29 May 2011

[design] QuarkXpress's Days of Future Past

2632.Punditry is full of its own pitfalls. It tends to create them for you.

It must be said, it really can't be helped. Even the most clear-eyed, prudent, and sober prognostication still amounts to throwing the dice. And when trends seem to be strong, they can't be denied in the moment.

One of my favorite articles ever written is one done by Scott Kelby, in 2003 for (then) Mac Design Magazine, which was succeeded by Layers magazine. Kelby is of course justly famous as one of the premier Adobe Photoshop doyens, with a fairly sparking wit besides. His writings, salted and peppered with his inimitable humor, are always a pleasure to read.

Back in 2005, I got permission to post to this blog this aforementioned column, titled "Big Trouble in Page Layout Land". It was a witty survey of the scene in 2004, when I first started learning page layout, at what seemed to be the trajectory of QuarkXPress … and it wasn't looking promising.

Quark, Inc had rightfully displaced PageMaker as The Layout App To Have If You Were Only Having one. XTensions technology was innovative, XPress had a way to do everything you could do in print at the time. But, in 2002-2003, QuarkXPress 4 still ruled the roost. QuarkXPress 5 was rolling out, but wasn't bowling the DTP world over - it had tables, which was nifty, but wasn't enough to cause the installed base to storm on over the Quark for an upgrade.

Things were looking pretty grim for Quark. Because not only was Adobe bringing its "A"-game on InDesign, as well as evolving it into an integrated Creative Suite - eventually bringing drag-and-drop simplicity between InDy, AI, and PS, and a slick look and feel, but Quark didn't make XPress OSX-native until XPress 6, which debuted more than 2 years after InDesign 2 which was, while not quite the Quark-killer everyone had hoped for, winning fans for being OSX-native. InDesign 3 was the equal of Quark 6, passed it when reinvented as the Creative Suite, and hasn't, in my opinion, looked back. It zoomed out ahead, taking a good deal of Quark's market share along with it.

Reliable market-share figures are hard to come by, but the rumor and buzz I hear are remarkably consistent … upwards of 50-60 percent of the electronic layout market has moved over to Adobe InDesign. Locally, I've applied for my share of design jobs, and the refrain I hear over and over and over in skills-desired-lists is InDesign, and very little Quark.

In 2003, Scott predicted that QuarkXPress would be, in my words, to InDesign what Microsoft Publisher was then to Quark - an entry-level layout package for the small-office and non-professional design market, complete with templates for newsletters, business cards and such … the sort of person who would use Publisher then, someone who needs to get out publications but not necessarily design them.

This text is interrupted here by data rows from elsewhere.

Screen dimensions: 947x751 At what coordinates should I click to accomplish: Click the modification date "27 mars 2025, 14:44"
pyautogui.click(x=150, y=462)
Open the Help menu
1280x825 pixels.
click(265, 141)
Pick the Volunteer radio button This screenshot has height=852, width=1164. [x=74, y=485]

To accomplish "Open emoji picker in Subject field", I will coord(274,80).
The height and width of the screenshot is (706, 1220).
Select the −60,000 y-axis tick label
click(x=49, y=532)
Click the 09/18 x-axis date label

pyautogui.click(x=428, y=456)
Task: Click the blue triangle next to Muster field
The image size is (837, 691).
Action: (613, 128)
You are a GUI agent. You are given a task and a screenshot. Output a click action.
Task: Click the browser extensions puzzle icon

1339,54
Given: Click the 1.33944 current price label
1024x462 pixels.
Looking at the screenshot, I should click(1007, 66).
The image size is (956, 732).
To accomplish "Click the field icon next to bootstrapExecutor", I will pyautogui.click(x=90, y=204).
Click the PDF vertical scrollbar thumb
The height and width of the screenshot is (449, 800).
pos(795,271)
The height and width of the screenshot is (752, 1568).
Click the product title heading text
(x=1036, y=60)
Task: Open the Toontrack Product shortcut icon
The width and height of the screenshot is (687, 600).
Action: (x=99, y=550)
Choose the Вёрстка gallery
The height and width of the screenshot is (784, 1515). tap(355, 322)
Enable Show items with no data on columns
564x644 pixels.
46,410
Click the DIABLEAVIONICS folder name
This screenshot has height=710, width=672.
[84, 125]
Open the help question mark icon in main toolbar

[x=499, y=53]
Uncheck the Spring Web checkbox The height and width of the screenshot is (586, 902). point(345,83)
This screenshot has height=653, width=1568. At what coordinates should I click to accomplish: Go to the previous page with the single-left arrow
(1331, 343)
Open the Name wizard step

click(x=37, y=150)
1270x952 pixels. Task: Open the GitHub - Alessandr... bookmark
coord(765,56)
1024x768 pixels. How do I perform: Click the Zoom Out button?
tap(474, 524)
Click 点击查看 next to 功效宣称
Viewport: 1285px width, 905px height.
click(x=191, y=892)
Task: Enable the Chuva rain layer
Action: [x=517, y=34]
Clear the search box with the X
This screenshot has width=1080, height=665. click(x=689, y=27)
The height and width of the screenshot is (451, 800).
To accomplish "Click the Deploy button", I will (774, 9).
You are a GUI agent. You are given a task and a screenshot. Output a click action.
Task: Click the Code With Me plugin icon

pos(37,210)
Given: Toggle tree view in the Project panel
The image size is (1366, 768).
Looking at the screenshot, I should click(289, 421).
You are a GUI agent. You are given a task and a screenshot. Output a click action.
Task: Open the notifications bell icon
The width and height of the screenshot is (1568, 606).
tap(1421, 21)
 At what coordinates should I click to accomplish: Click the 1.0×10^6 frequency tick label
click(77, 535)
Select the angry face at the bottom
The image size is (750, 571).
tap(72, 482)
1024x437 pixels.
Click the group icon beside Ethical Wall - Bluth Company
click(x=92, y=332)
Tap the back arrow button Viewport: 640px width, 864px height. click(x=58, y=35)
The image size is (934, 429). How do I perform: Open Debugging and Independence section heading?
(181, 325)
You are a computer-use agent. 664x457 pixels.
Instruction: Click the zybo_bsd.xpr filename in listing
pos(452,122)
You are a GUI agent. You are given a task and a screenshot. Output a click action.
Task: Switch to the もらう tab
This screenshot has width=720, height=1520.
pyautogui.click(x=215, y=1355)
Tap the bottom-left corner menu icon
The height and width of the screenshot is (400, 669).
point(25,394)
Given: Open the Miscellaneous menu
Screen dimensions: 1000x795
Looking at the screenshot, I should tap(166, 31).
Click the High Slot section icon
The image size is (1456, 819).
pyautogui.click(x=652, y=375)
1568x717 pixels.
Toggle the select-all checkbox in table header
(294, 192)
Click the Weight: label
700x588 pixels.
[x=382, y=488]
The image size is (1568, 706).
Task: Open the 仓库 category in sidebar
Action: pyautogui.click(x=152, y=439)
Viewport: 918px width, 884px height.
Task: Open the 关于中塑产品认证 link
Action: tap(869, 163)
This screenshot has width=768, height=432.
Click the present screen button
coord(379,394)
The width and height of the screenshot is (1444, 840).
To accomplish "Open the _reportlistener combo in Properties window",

The dice have come up a little differently though. Quark, in 2003-2004, seemed to be slow to start and slow to catch up. Scott's prediction seemed not an unreasonable one. Well, mabe Quark is now the scrappy underdog that can, because in the meantime, while XPress has lost a great deal of market share, it's hanging on the minority position it enjoys, and a strong one - 30-40 per cent, if the buzz I'm hearing is correct. Quark is applying itself to the digital trend aptly (rather than clumsily as in the old dark days there), with Quark Design Studio locked and loaded for the iPad. 

So while it would seem that QuarkXPress's days as the dominant platform are over, predictions of its demise (by more than one of us) were rather overstated.

That's not the fault of any of the punditry. It sure looked like that's the way it was going.

And, for what it's worth, I'd still trust Scott Kelby on the trends in the industry. 

But even the best shot misses one or two occasionally.